What are
the consequences of thoracic trauma?
Of the 92,000 annual deaths caused by
unintentional injuries, 41,000 result from motor-vehicle-related trauma, which
carries a high risk of chest injury. Similarly, of the 52,000 deaths caused by
intentional injuries, 21,000 are also highly likely to have injuries to the
chest. It is estimated that 12–21% of all trauma deaths result primarily from
blunt and penetrating chest injury. It has also been estimated that for each
chest-trauma-related death, there are 100 nonfatal tho-racic injuries. Not all
intrathoracic organs are at equal risk of injury. The chest wall (50–71%) and
lungs (21–26%) are the most commonly involved structures. The heart (7–9%),
aorta and great vessels (4%), esophagus (7%) and diaphragm (0.5–7%) are less
likely to be involved.
While cardiothoracic trauma is a major
contributor to trauma mortality, in 80% of cases it coexists with other
injuries which commonly require major surgery.
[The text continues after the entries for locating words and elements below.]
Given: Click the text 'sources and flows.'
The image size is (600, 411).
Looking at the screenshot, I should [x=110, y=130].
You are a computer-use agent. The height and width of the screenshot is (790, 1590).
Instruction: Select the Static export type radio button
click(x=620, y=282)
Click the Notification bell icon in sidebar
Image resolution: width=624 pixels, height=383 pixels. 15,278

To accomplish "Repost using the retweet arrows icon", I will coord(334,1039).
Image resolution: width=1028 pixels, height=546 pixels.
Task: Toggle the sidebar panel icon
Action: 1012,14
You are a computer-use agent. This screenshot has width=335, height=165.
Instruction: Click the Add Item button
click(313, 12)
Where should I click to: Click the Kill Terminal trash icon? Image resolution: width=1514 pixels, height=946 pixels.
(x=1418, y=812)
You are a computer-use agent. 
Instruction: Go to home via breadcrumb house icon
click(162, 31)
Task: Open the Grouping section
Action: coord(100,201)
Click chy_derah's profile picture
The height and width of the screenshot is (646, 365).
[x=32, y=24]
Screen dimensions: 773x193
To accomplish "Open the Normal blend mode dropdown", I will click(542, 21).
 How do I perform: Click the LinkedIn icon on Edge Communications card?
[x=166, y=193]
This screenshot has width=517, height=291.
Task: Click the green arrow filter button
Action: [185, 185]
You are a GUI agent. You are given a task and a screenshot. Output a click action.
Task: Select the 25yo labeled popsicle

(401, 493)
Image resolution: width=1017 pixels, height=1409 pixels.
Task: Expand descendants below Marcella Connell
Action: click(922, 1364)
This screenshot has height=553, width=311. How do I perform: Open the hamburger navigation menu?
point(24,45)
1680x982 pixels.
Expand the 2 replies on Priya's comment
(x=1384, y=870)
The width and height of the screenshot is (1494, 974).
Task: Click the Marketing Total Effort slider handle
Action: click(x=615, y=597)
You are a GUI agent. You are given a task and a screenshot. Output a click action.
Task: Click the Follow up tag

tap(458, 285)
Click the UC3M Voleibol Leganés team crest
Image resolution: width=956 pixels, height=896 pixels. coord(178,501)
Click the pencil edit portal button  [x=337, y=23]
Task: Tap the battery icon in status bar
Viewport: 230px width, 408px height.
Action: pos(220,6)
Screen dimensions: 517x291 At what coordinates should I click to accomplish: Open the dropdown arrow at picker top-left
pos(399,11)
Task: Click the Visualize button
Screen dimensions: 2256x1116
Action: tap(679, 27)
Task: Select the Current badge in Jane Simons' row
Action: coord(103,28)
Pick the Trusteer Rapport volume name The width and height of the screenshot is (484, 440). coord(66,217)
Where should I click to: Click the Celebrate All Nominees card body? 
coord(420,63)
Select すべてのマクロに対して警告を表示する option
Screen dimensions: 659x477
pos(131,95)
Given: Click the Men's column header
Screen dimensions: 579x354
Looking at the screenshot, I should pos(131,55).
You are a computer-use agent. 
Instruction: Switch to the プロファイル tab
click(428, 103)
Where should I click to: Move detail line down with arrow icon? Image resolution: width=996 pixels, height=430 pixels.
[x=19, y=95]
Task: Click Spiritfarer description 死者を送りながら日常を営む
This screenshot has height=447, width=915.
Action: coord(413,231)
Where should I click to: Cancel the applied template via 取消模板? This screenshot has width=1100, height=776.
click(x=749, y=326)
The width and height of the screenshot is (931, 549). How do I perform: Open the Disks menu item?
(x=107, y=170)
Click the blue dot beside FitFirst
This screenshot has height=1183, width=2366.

Some serious thoracic organ injuries may be
clinically silent, thus active clinical suspicion and sophisticated diagnostic
measures may be required to detect them. Physiologic derangements from chest
injuries are multidimensional; some clinicians use the term “thoracic shock” to
describe them. Pulmonary failure, hemorrhage, and cardiac failure, each of
which may be caused by various injuries, are the main components of thoracic
shock. Individually or in combina-tion, each of these can interfere with oxygen
delivery, consumption, and extraction, and potentially shift oxygen utilization
from flow-independent to a flow-dependent state, with associated anaerobic
tissue metabolism and lactic acidosis.